Sometimes we get so carried away by the stories of Hollywood that we forget that cinema is global.
People make movies everywhere and they are influencing each other as those movies travel and are seen by audiences all over the world, and of course, France es a fate hard to ignore.
Starting with the French New Wave, as it was known in English, a film movement that rose to popularity in the late 1950s in Paris France, this country has continued to produce a fascinating legacy of cinema, one that encourages giving directors full creative control over their work, allowing them to favor the impromptu storytelling instead of strict narratives.
In this way, the processes of French cinema, as well as its results, forever changed the happiness of the film industry.
For many budding moviegoers, French films represent a high step in the fandom of cinema. In the popular mind, it is the most haughty of movie cultures, steeped in philosophy, cutting-edge structures, and impenetrable characters. In other words, for most mainstream audiences, 'French' is code for 'pretentious'.
But the truth is that few countries can claim to have exerted such a strong and constant influence on the global cinema as France.
And sure, many of them can be difficult for non-academics to comprehend, however once you begin to delve into the history of French cinema, you'll discover delights unlike any found anywhere else in world cinema.
Check out our list of five must-see movies of the French cinema.
Paris our appartient (1961)
Jacques rivette, one of the original critics-turned-filmmakers who helped fuel the French New Wave, he began shooting his first feature film in 1958, long before the film revolution officially began with The 400 Blows and Breathless.
Finally released in 1961, the rich and mysterious Paris Belongs to Us it offers some of the radical flavor that would come to define the movement, with a particularly clingy edge.
The film follows a young literature student (betty schneider) who befriends members of a loose group of twenty-somethings in Paris, united by the apparent suicide of an acquaintance.
Imbued with a lingering disillusionment after the Segunda Guerra Mundial, while evidencing the joy and fascination with theatrical performance and conspiracy that would become the director's hallmark, Paris Belongs to Us it marked the provocative beginning of a brilliant career as a director.
The Children of Paradise (1943)
In the rich literary romance of Marcel Carné In 1945, four men battle for the affections of one woman, the troubled sphinx-like Garence (Arletty regular card).
Ethereal and delicately cinematic touches add up to a film that is content to let a dazzling and witty screenplay of Jacques Prévert, sumptuous scenery and exceptional performers give fiction its lifeblood.

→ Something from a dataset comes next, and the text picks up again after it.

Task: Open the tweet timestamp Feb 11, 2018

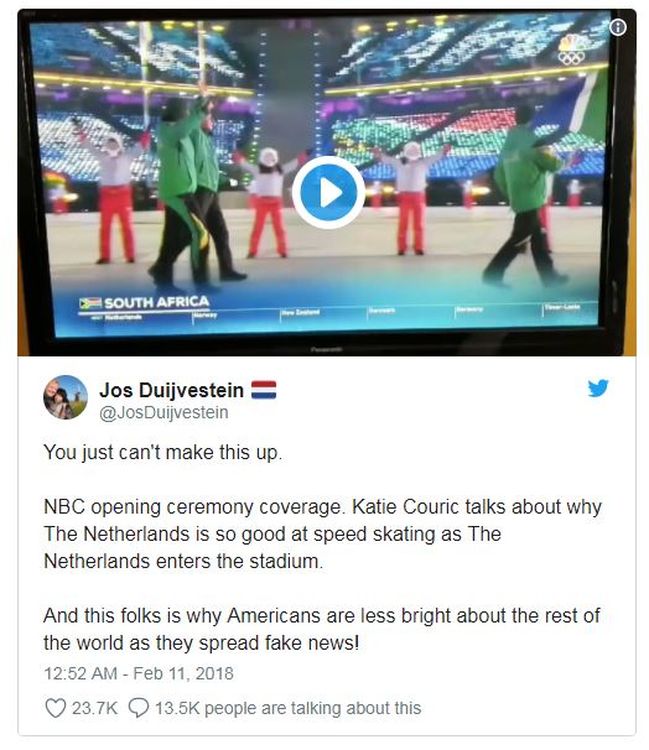Action: click(139, 673)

The Passion of Joan of Arc (1928)
Dreyer's most universally acclaimed masterpiece remains one of the most staggeringly intense films ever made.

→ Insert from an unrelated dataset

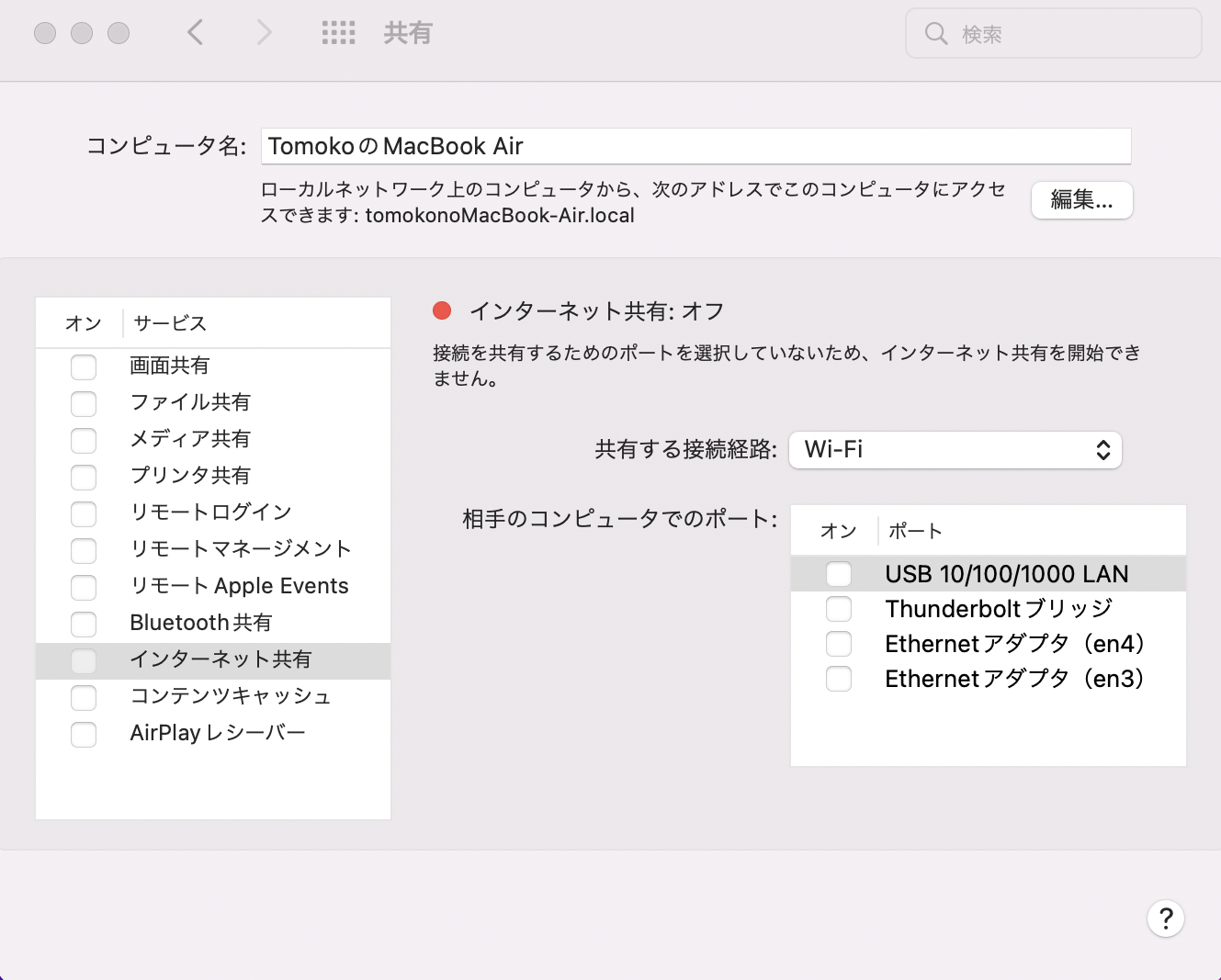Screen dimensions: 1221x980
Task: Enable the コンテンツキャッシュ checkbox
Action: click(x=84, y=697)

It deals only with the final stages of Joan's trial and execution and consists almost exclusively of close-ups: hands, robes, crosses, metal bars, and (above all) faces.

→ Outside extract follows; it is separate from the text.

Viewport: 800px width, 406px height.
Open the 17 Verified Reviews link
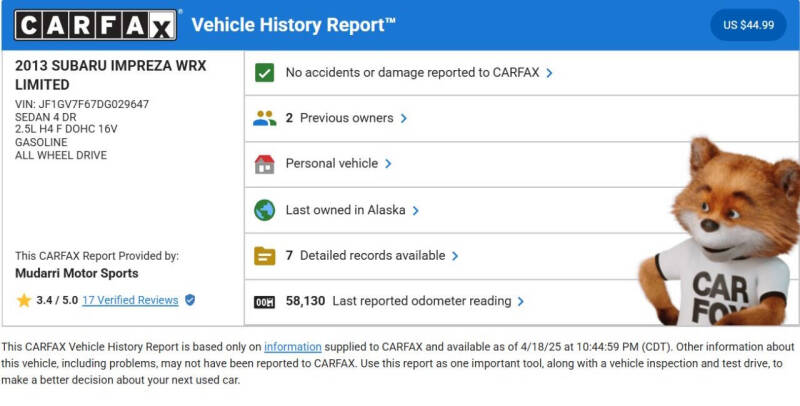(130, 300)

The face we see the most is, naturally, Falconetti's as Joan, and it's hard to imagine a performer who shows physical anguish and spiritual exaltation more palpably.
Dreyer encloses this austere and infinitely expressive face with other characters and settings that are equally devoid of decoration and equally direct in conveying both material and metaphysical essences.
The entire film is less shaped by light than carved in stone: it's masterful cinema and almost unbearably moving.
Band of Outsiders (1964)
Four years after opening Breathless, Jean-Luc Godard reinvented the gangster movie even more radically with Band of Outsiders (Bande à part).
In it, two restless young people (Sami frey y Claude Brasseur) recruit the object of their fantasies (Anna Karina) to help them commit a robbery in their own home.
This jewel of the French New WaveBold and wildly entertaining, it is at once sentimental and carefree, effervescently romantic and melancholic, and features some of Godard's most memorable pieces, including the headlong run through the Louvre and Madison's unwavering dance sequence.
Amelie (2001)
Arguably the quintessential subtitled movie for people who don't like subtitled movies, and arguably in contention with 'Cinema Paradiso' for that title.
The rose-tinted Parisian romance of Jean Pierre Jeunet is probably the role for which the actress Audrey Tautou She will be remembered until the day she dies.
The film is all the more interesting for still being a one-of-a-kind eccentric that feels like the product of its writer-director's unique sensibilities and worldview.
Reliving it today, you'll find that it still has the same strengths: the experience of watching is like being swept away by a tidal wave of cheeky jokes and bizarre observations.